WRITTEN INSTRUCTION A: Retype the subcommittee counting thread from "So I first find" down to "This is wrong.".

PROVIDED PASSAGE:
━━━━━━━━━━

I'm really bad at counting problems, so I'm not surprised I couldn't get this one.
The Sagebrush student council has 6 boys and 6 girls as class
representatives. Two different subcommittees, each consisting of 2
boys and 2 girls are to be created. If no student can be in both
subcommittees, how many different combinations of subcommittees are
possible?
So I first find the number of ways to make the first subcommittee, which I think is $2\cdot(6\operatorname{C}2)=30$(6 choose 2 because we are choosing 2 people out of 6 original; times 2 for both girl and boy choices). For the second subcommittee, I have $2\cdot(4\operatorname{C}2)=12$(4 choose two because we are choosing two people out of the now limited 4; times 2 for both girl and boy choices). Adding them together, I have a total of $42$. This is wrong.
What did I do wrong? How should I solve this problem?
Thanks! Your help is appreciated!
Max0815
Best Answer
Hint:
Since for the first subcommittee you are choosing boys and choosing girls, the number of ways of doing that has to be multiplied: $$\binom{6}{2} \times \binom{6}{2} \ .$$
The second subcommittee follows the same reasoning, but now we have $4$ boys and girls left.
As for the total number of combinations of the subcommittees, we will need to have the first subcommittee and the second subcommittee.
Can you compute everything now?

━━━━━━━━━━

LISTED ENTRIES:

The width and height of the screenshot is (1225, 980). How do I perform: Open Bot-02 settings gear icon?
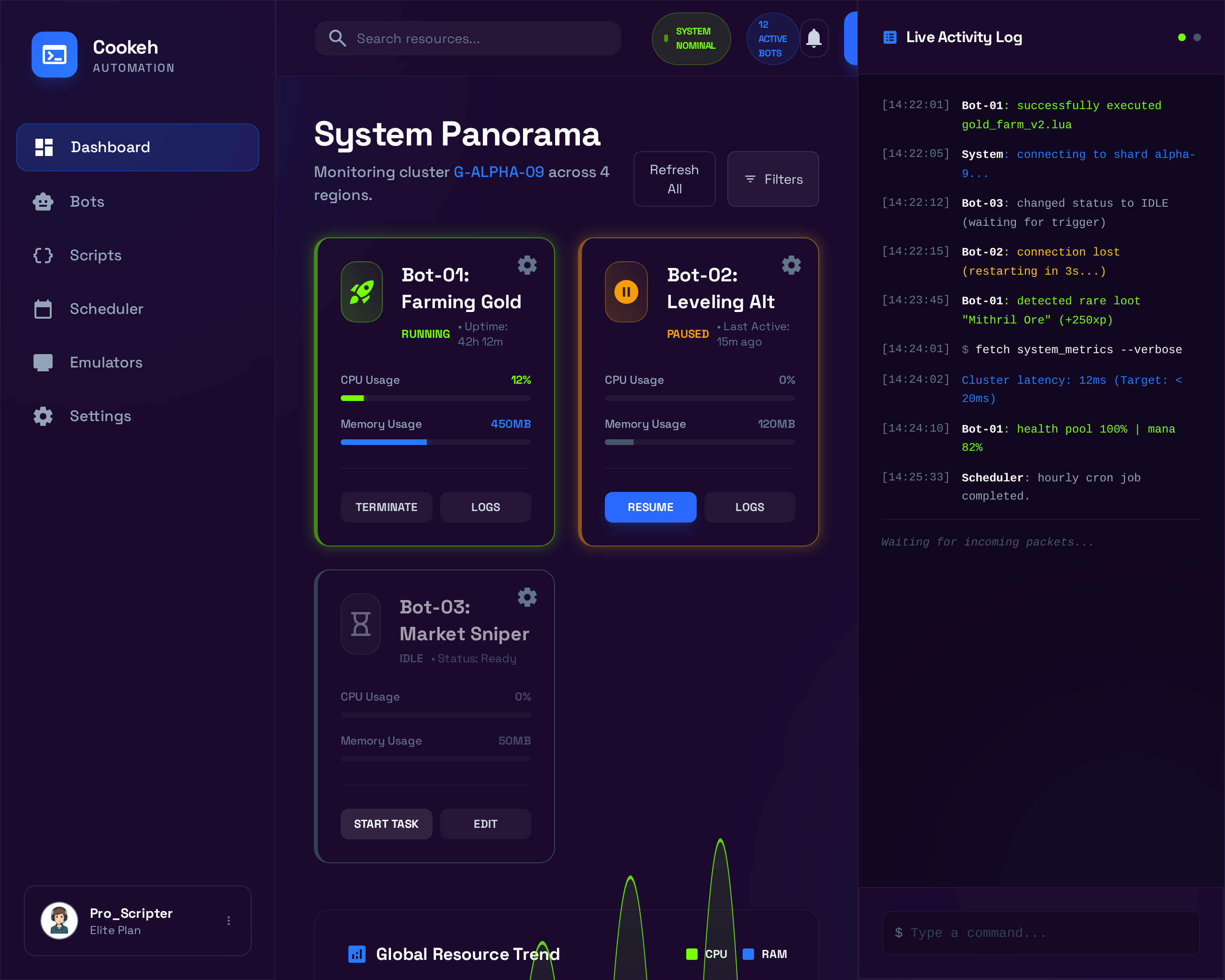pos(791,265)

━━━━━━━━━━

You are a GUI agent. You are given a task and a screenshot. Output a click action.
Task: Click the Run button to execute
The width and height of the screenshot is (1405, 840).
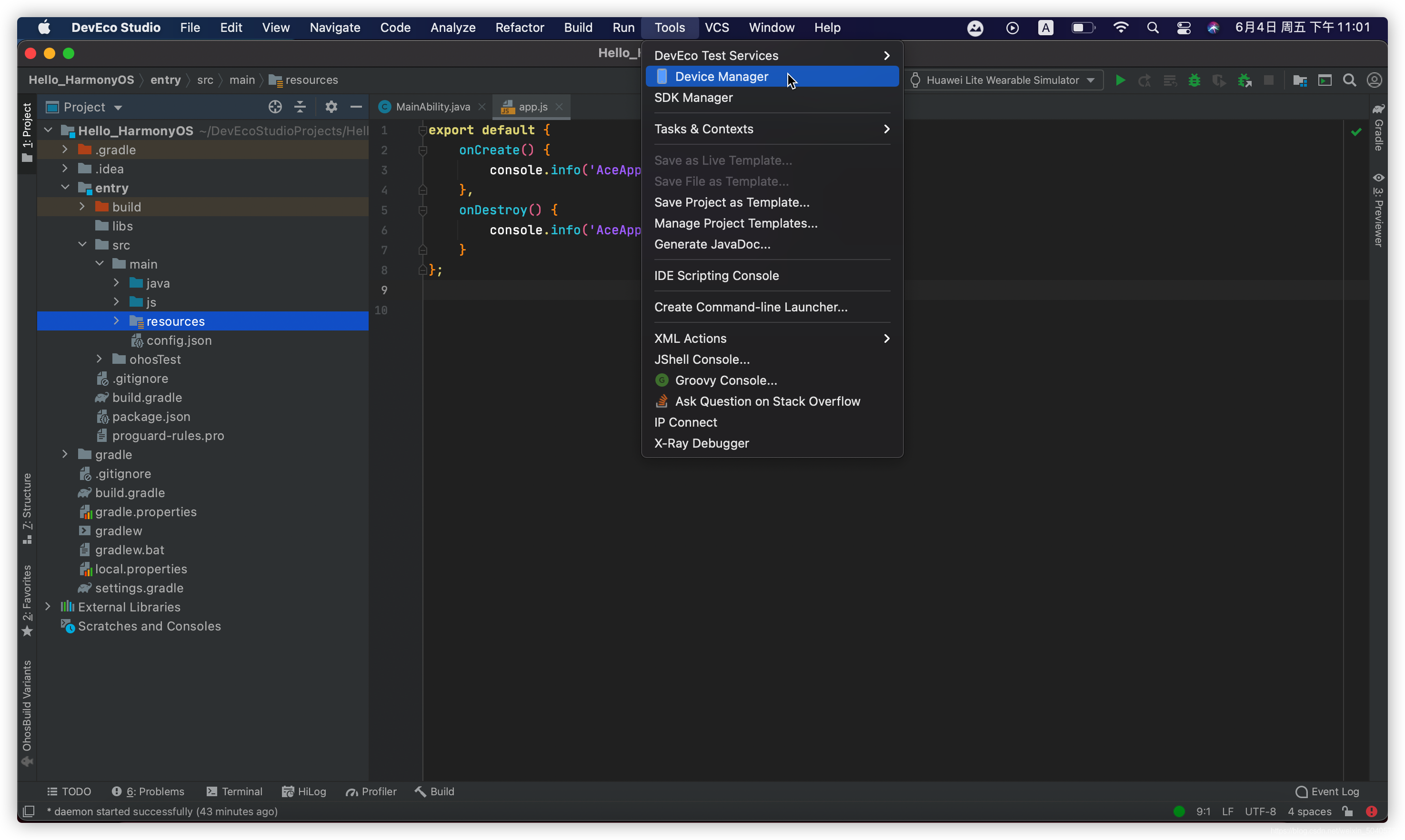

━━━━━━━━━━

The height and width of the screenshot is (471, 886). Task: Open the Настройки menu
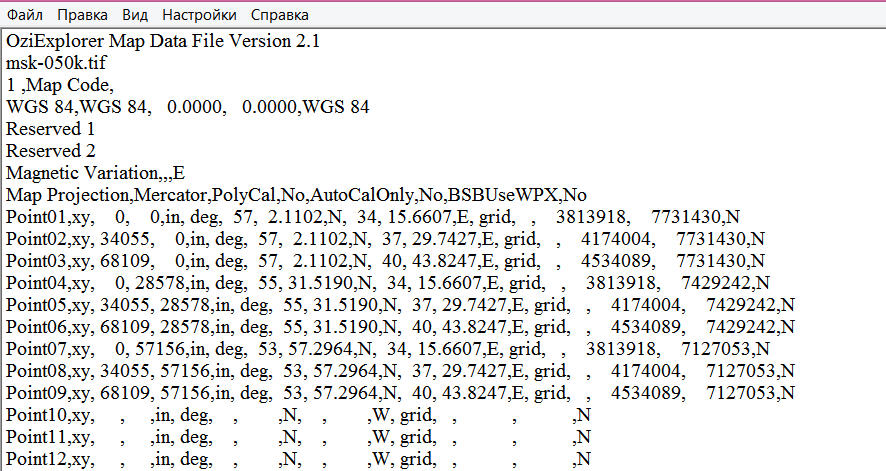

━━━━━━━━━━

WRITTEN INSTRUCTION B: Please echo the records from the line containing "The width and height of the screenshot is (1225, 980)." down to the line containing "pos(791,265)", leaving the pictures out.

TASK RESULT A:
So I first find the number of ways to make the first subcommittee, which I think is $2\cdot(6\operatorname{C}2)=30$(6 choose 2 because we are choosing 2 people out of 6 original; times 2 for both girl and boy choices). For the second subcommittee, I have $2\cdot(4\operatorname{C}2)=12$(4 choose two because we are choosing two people out of the now limited 4; times 2 for both girl and boy choices). Adding them together, I have a total of $42$. This is wrong.

TASK RESULT B:
The width and height of the screenshot is (1225, 980). How do I perform: Open Bot-02 settings gear icon?
pos(791,265)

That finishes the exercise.